I’ve been having a great time playing with ruby — but one of the things that I find myself constantly running up against is the “ruby way”. The place where I notice this most is when dealing with XML. One of the things I’ve noticed in working with XML in ruby is that the ruby crowd doesn’t seem to know what to do with it. In most documentation that I’ve read — it appears that most ruby folks find little value in XML and prefer to work in YAML. However, in my world — XML is king and working around it really isn’t an option. So with XML — what are the ruby options? There are a few — but by default — ruby pushes a component known as REXML. In general, I’ve found this to be a nifty little library with lots of convenience functions. However, it comes a very high cost. First, I’ve found that there’s a limit to the size of file that can be loaded (~5 MB, then the component starts breaking) — and its slow. Oh, how is it slow. But how slow?

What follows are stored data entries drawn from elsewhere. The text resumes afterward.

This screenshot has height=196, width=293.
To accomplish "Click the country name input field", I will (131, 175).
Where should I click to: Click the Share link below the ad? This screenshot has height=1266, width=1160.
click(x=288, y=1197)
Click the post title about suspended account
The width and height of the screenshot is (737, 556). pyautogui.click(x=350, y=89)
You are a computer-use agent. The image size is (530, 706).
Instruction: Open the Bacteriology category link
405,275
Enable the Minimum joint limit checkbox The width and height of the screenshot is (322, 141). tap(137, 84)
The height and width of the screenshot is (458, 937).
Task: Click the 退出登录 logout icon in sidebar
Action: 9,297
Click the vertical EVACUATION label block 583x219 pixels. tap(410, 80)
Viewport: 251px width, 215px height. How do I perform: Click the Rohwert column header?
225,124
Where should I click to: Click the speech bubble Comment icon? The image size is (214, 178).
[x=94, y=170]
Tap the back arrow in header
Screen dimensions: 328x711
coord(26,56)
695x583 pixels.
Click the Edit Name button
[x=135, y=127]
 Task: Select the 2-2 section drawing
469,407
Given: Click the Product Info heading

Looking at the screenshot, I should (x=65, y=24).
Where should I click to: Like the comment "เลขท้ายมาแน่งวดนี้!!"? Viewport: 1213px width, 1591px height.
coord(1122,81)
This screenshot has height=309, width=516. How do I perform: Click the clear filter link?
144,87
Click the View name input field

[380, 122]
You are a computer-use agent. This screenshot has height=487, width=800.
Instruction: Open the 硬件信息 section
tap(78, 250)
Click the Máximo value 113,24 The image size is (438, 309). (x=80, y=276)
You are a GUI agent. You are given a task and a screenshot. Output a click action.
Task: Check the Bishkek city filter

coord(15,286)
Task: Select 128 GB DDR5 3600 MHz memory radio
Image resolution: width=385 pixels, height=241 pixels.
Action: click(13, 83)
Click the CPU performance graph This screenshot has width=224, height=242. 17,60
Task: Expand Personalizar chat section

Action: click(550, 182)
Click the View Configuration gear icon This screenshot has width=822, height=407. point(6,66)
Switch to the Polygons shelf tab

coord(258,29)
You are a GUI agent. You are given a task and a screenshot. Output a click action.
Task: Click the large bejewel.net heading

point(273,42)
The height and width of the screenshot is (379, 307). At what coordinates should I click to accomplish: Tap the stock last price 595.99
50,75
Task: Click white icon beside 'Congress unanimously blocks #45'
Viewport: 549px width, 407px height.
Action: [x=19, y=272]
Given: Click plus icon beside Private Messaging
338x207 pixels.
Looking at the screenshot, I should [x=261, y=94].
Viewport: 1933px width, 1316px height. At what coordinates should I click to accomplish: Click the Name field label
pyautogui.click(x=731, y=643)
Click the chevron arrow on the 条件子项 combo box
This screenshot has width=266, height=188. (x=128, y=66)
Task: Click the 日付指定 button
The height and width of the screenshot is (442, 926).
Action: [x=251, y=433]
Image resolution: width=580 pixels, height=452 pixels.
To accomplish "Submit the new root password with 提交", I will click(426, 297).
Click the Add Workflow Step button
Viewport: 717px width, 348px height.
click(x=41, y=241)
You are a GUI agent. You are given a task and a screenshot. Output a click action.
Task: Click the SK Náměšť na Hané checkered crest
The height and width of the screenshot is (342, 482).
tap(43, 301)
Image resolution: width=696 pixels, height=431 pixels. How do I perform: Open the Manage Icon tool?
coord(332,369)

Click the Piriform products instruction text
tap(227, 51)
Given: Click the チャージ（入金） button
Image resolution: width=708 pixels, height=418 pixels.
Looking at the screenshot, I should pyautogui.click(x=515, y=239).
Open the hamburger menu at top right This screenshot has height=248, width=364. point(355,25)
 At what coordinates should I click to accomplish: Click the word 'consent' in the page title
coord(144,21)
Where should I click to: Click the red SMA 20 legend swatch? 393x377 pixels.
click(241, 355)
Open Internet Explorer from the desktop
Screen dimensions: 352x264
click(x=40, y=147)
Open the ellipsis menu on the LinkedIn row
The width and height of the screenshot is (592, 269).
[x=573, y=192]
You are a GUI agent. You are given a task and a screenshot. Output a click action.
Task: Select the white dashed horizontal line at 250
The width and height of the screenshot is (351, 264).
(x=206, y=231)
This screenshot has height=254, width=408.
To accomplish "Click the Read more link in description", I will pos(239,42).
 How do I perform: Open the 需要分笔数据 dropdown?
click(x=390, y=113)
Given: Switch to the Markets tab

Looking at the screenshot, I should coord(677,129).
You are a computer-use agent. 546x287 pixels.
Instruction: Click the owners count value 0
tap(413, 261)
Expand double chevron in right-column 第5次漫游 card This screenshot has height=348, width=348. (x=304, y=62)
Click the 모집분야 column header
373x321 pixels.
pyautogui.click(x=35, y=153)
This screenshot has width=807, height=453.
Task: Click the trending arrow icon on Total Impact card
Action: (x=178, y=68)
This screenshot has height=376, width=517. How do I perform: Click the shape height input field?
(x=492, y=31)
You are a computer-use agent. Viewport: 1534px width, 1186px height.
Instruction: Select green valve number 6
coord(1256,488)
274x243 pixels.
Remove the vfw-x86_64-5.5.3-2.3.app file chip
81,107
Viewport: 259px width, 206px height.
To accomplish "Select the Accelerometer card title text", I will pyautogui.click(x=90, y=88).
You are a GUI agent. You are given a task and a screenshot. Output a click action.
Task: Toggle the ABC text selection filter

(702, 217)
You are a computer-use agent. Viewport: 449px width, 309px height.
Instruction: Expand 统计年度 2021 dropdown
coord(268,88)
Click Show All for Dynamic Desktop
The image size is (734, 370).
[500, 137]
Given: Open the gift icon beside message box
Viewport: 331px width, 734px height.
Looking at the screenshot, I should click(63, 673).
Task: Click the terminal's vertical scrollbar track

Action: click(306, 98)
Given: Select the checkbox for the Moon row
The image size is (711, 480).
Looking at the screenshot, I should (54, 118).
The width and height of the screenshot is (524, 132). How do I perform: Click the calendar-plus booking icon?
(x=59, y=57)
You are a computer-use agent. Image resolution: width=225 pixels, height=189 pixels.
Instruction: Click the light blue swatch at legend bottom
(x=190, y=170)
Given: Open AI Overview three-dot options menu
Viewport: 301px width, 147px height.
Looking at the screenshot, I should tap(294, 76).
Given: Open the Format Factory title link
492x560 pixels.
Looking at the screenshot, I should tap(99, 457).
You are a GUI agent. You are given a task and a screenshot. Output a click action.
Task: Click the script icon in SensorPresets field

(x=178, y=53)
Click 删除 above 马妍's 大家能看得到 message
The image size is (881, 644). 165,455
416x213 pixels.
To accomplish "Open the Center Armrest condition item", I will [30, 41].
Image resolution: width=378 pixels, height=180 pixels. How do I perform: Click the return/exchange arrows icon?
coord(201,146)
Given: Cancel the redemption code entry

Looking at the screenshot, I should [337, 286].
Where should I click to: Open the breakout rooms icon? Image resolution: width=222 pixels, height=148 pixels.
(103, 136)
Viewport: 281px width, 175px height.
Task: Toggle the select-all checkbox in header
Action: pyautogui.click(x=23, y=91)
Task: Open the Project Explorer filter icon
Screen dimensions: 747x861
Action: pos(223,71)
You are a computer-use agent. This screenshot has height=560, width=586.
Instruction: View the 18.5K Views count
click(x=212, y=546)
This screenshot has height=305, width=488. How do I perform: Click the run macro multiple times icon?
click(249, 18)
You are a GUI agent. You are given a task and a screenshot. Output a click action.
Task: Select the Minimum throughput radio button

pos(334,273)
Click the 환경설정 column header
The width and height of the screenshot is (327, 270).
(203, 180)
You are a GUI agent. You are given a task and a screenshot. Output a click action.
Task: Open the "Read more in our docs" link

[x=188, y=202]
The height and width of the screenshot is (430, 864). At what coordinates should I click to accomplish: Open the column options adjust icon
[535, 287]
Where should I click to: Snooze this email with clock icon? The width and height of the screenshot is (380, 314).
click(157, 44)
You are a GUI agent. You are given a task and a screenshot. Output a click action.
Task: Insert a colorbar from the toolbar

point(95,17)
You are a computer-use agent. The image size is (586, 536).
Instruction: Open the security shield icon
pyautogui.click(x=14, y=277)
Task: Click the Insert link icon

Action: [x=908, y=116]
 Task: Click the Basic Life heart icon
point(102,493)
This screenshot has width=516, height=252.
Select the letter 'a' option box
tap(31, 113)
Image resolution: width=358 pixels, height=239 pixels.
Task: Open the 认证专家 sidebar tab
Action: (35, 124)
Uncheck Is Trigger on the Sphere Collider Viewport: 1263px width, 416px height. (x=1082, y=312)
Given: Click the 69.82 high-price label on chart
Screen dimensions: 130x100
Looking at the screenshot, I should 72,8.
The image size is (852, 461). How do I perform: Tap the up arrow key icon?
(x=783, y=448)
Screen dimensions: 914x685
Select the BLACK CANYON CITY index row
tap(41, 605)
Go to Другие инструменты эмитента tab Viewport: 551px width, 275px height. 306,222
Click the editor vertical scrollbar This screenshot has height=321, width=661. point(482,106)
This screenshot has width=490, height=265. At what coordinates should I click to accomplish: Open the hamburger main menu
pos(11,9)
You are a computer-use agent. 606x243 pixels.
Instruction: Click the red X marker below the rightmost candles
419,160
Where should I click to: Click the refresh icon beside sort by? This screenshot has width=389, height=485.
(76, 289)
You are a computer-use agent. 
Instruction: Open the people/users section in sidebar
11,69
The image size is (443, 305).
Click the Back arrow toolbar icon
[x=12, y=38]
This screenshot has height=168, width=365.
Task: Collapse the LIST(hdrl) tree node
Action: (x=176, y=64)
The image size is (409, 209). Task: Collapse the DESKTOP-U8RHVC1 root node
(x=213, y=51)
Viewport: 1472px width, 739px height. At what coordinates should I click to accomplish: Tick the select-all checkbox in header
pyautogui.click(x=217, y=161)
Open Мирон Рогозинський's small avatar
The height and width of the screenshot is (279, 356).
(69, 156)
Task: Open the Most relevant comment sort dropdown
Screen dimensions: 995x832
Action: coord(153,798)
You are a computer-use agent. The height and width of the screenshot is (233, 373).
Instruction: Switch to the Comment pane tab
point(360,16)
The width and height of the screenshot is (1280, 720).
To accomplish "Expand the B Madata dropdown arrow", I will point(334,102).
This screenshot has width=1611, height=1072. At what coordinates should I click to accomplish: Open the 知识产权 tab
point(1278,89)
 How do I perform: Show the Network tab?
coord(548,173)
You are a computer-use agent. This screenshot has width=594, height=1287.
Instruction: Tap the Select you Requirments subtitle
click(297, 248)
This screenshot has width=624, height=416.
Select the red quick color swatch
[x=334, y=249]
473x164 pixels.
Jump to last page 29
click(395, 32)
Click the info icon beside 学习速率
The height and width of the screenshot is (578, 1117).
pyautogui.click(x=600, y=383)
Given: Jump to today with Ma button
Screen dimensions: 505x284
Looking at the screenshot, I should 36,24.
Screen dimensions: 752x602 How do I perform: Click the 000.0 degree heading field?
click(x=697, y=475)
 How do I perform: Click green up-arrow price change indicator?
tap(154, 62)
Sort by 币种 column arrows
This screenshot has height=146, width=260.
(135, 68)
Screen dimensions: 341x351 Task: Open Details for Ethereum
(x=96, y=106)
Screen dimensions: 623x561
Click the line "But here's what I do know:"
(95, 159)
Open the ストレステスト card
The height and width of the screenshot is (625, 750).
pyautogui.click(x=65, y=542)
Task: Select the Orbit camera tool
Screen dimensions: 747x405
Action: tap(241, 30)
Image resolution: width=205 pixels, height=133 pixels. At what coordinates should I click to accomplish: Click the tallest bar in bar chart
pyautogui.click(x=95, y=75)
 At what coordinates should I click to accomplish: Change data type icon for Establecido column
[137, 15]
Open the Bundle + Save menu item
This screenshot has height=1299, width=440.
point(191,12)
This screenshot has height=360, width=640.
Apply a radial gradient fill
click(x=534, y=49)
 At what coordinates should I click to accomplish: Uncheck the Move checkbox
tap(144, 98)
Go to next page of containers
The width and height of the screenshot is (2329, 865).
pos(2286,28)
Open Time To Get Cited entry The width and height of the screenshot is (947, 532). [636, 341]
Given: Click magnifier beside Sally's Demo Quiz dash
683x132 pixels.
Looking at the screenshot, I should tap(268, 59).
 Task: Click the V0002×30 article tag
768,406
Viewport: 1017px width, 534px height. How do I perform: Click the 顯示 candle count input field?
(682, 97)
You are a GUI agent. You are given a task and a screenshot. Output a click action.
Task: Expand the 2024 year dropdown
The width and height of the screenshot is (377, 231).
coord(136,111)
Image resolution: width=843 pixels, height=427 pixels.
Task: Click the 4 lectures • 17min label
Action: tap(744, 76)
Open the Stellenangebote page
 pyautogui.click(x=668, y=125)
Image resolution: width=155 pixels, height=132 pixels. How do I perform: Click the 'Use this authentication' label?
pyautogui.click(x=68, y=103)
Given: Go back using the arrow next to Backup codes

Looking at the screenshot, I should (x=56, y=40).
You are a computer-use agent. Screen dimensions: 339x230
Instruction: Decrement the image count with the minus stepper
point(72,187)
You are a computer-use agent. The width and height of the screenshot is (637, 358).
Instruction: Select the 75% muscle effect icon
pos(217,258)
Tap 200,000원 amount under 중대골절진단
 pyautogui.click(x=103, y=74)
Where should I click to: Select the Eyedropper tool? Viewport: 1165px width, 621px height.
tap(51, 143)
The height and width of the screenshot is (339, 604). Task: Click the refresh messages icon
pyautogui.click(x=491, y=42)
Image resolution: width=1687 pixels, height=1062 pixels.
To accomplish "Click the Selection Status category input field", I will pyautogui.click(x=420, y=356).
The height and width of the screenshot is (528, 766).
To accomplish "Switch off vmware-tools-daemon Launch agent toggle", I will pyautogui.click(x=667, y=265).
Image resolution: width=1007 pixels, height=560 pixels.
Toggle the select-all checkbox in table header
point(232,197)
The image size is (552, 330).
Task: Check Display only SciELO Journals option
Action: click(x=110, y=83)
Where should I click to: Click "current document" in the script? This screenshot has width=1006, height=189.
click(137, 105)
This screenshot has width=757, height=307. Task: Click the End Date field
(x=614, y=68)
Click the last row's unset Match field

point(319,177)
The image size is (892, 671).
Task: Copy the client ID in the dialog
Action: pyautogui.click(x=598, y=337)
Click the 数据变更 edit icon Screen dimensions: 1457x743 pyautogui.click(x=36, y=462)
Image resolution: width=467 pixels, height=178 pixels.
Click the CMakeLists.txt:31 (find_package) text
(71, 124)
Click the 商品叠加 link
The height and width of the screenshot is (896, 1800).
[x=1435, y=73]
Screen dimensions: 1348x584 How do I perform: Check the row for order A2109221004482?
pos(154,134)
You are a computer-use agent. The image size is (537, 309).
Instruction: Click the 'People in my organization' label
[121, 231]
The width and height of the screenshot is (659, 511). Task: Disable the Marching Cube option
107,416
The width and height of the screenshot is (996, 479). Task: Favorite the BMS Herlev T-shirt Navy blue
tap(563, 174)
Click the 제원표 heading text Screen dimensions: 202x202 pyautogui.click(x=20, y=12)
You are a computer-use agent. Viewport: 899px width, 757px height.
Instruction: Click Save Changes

Well, I’ve been spending a lot of time reworking the API for LibraryFind, our soon to be open source hybrid Federated Search system. The big project of course has been moving the data into ruby and out of PHP so we can place the project within a web framework (in our case, Rails). Well, part of the project deals with harvesting data for local indexing — and in many cases, the data being harvested is in OAI. So, I’ve been playing with Ed Summer’s ruby-oai (very cool) and its based around REXML. After installing the module and testing the harvesting of a small collection, I was pretty dismayed with the speed of the application. I suspected that it was REXML that was causing the slow down.
So after chatting with Ed a little bit, he’d said that he’d be open to hacking up a very that supported libxml provided the changes didn’t:
- Turn the code into an unholy mess
- Didn’t require custom XPath statements (and they almost do)
Given that I was going to make these changes anyway for our own local instance — I thought this sounded like a good idea (and I’ve never had a chance to work with Ed, with I couldn’t pass up either 🙂 )
So I spent sometime today modifying the ruby-oai module and finished integrating libxml into the module (I guess I’ll wait now to see if I violated number 1 though 🙂 ) — and after running a small benchmarking application — all is well with the world again.
So how did the benchmarking go? Funny you should ask. 🙂 I made an OAI request using the REXML codebase which returned 394 records parsing just the identifier from the header. Total time:
Time to run: 21.685583
Records returned: 394
Same codebase but just changing the parser — what’s the difference. Let’s see:
Time to run: 0.75901
Records returned: 394
This kindof a difference really brings a smile to my face. And considering how many oai sites I have to harvest from (~300), these extra seconds really start to add up. Test code below…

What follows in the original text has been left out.